NORTHWESTERN’s integration of the Xythos content management platform with Blackboard enterprise web applications is facilitating collaboration and document management for faculty and students.
According to Keith Kohls, technical specialist for Xythos, the company’s open-standards-based document and content management solution serves as a common content repository into which unstructured content and data can be placed. “It’s content that ends up on a flash drive, or whatever. Northwestern has found a way to integrate all the information.” As Kohls explains it, “Xythos is where everything is, while Blackboard is the entry point for the user to dig into the information.” The Xythos platform aggregates content (for a math department, for instance), so that when users access it, they all see the same file. This process is known as single-instance storage, or a system’s capacity to keep just one copy of content that multiple users or computers share, eliminating data duplication and improving efficiency. “Access is easy, but the secondary step of managing and tracking it is more important,” says Kohls. With its ingenious system, Northwestern has done both. The system is the brainchild of Brian Nielsen, project manager of faculty initiatives in the Academic Technologies department at the university. The department, a unit outside the main IT group, is charged with evaluating new and innovative technologies, buying and testing them, and moving them into the mainstream campus community. For nearly a decade, the university had been looking for an effective CMS, according to Nielsen.
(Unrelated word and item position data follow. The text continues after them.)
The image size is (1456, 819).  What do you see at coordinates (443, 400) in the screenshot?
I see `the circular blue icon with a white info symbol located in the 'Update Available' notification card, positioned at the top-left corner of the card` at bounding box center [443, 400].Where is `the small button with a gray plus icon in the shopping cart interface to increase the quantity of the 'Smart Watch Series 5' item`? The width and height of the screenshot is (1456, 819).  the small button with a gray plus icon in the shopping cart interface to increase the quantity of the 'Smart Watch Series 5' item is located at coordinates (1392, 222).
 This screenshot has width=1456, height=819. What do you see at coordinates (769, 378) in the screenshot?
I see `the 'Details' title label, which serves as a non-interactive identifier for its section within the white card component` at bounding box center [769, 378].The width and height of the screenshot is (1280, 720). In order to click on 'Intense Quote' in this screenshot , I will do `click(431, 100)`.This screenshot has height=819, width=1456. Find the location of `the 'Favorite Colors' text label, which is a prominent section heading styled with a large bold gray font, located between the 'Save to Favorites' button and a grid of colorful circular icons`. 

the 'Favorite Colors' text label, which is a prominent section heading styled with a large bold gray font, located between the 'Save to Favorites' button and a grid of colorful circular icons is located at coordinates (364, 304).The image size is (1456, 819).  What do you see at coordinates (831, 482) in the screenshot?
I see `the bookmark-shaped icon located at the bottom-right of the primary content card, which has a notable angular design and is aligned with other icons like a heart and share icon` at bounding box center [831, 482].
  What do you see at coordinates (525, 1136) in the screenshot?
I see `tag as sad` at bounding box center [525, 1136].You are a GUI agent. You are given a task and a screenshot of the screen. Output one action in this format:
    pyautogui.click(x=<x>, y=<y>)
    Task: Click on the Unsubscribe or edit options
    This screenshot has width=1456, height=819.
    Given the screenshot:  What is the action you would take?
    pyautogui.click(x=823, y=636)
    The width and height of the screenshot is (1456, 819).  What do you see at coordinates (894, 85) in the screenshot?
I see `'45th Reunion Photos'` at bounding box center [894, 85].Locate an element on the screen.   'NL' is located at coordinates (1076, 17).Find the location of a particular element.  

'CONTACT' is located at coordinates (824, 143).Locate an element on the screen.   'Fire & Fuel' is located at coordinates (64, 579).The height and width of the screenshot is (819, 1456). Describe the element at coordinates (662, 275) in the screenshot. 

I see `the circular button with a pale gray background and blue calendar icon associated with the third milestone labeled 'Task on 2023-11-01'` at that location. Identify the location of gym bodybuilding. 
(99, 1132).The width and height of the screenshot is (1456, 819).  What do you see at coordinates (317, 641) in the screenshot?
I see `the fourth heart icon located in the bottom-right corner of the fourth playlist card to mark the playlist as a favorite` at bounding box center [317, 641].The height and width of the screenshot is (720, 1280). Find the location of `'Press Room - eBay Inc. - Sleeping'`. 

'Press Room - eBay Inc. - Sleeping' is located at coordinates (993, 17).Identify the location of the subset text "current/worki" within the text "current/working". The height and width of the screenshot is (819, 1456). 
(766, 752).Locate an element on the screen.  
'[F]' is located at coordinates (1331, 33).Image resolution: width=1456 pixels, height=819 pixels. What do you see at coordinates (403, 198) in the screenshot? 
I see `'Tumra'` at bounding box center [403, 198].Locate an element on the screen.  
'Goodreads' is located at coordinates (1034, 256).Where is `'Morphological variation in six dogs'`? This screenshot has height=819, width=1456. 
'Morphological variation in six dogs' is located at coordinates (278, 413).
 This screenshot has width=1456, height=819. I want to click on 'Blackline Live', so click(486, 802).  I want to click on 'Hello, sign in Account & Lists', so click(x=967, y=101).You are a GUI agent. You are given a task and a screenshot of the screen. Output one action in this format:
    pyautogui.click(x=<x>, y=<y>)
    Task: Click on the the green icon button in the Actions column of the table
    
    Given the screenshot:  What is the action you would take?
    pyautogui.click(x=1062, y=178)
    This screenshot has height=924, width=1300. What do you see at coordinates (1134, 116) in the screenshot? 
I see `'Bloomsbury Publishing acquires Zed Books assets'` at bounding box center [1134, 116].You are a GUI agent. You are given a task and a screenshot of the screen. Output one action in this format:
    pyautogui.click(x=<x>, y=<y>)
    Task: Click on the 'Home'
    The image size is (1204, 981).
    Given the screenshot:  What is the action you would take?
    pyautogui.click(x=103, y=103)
Early on, he saw the potential of Xythos “because of the degree of openness that it provided.” In 2003, the Academic Technologies group bought a license for the software, strictly for faculty use. “Our deployment was different than for a universitywide tool,” he says.
The very first project was in support of the engineering program. “Every freshman participated in design and development,” Nielsen recalls. “Everyone had a Xythos account; there was a directory structure for each team, as well as shared space. As they developed projects, course coordinators began using the system.